Читая эти строки, почти невозможно удержаться от сразу возникающих ассоциаций с Блоком:
И каждый вечер, в час назначенный (Иль это только снится мне?), Девичий стан, шелками схваченный, В туманном движется окне. И медленно, пройдя меж пьяными, Всегда без спутников, одна, Дыша духами и туманами, Она садится у окна. И веют древними поверьями Ее упругие шелка, И шляпа с траурными перьями, И в кольцах узкая рука. И странной близостью закованный, Смотрю за темную вуаль, И вижу берег очарованный И очарованную даль.За восемнадцать лет до появления блоковской «Незнакомки» Мережковский уверенно набрасывает абрис «куртуазного сюжета» грядущих символистских баллад на мистико-эротические темы. Явление «чудной незнакомки» происходит внезапно, среди будничной суеты, чья пошлость особенно ярко выступает в контрастном соположении со знаками «вечно-женственного» совершенства, присущими облику героини. В то же время, «вочеловечивание» идеала неизбежно ведет к известной «профанации» его, грубая и пошлая «материя» сопротивляется «неземному свету», пытаясь уродливо преломить его в чувственно-эротическом вожделении. Это порождает сомнение в душе героя, который, одновременно, и хочет верить, и боится быть обманутым.

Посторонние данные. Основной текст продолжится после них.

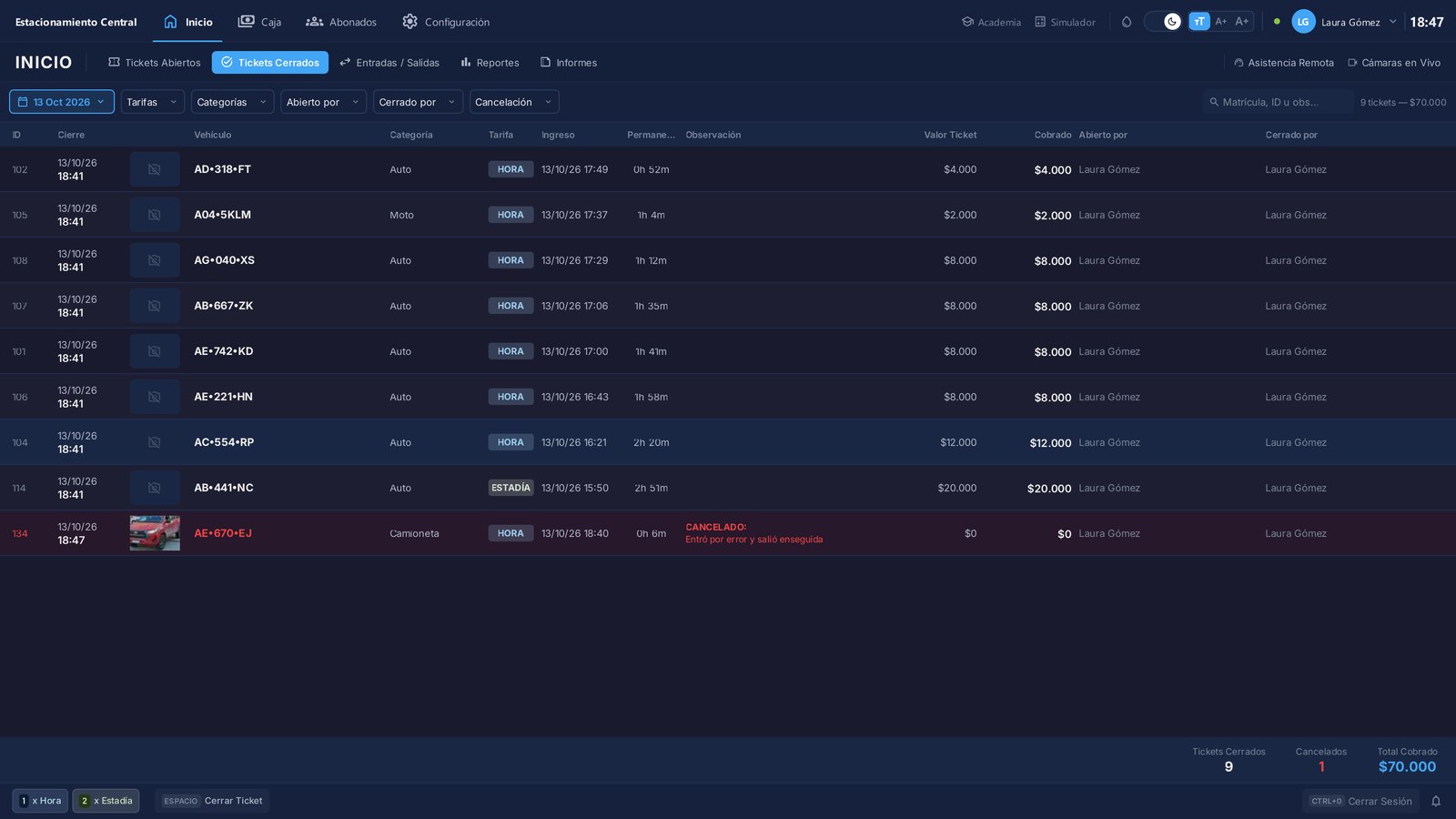This screenshot has width=1456, height=819.
Task: Toggle the dark mode moon switch
Action: [1162, 22]
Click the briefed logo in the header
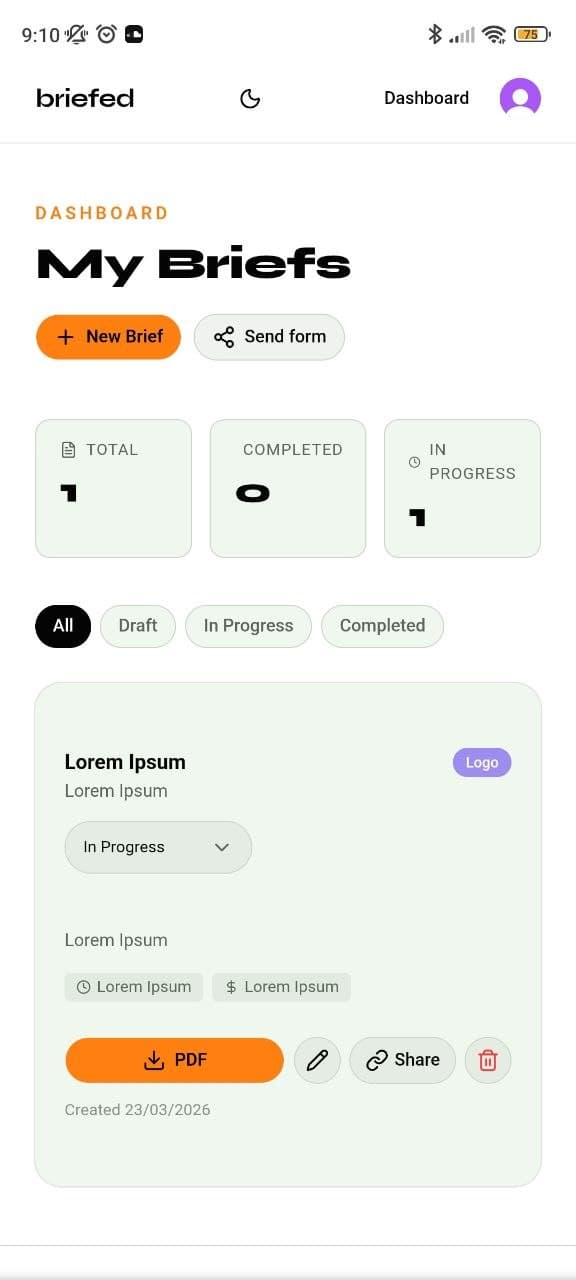The width and height of the screenshot is (576, 1280). 85,98
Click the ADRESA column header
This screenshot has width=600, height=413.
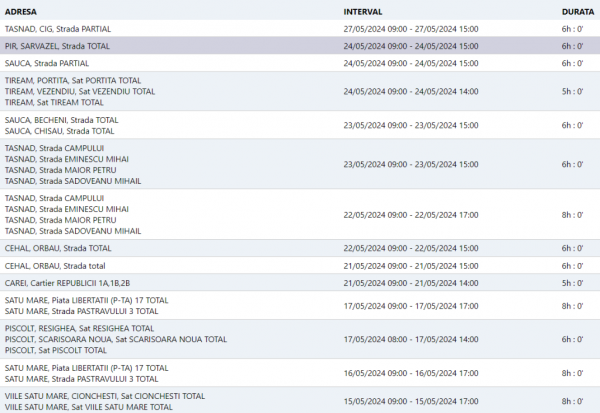coord(22,10)
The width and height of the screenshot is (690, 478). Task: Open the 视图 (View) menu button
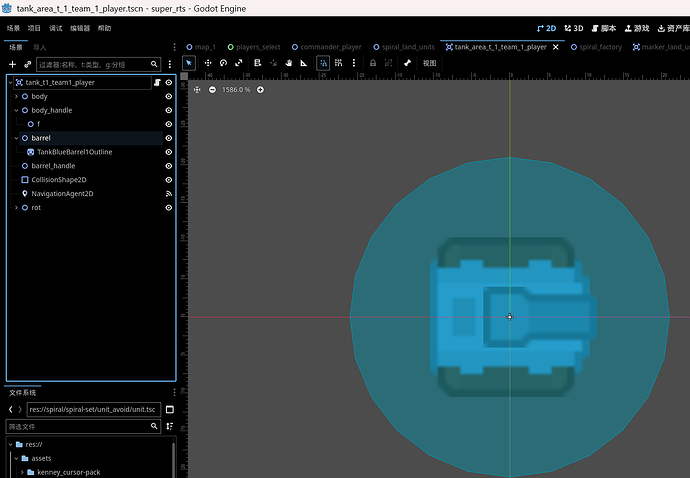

Отсюда специфическая «защитная» ирония, непременно присущая «куртуазной» тематике в русском символизме (по меткому определению Николая Гумилёва, герой символистского мистериального романа «то безумно тоскует о Прекрасной Даме, то безумно хохочет над нею»).
Любопытно однако, что для Мережковского весной 1888 года вся эта сложная «трубадурско-соловьевская» эротическая стилистика настолько органична, что явление ее происходит не в ходе работы над художественным произведением, предполагающей кропотливое выстраивание поэтического оформления, постепенное насыщение текста «словами-сигналами», а походя, так сказать, автоматически, в частном письме, написанном впопыхах на промежуточной остановке парохода кругового рейса (Мережковский и обрывает свое повествование о встрече с «незнакомкой» непринужденно-изящным извинением: «Спешу отправить письмо, пока мы не подняли якоря в Керчи. Я вижу отсюда холм Митридата и посылаю ему наш общий привет. Но всего не пересказать»).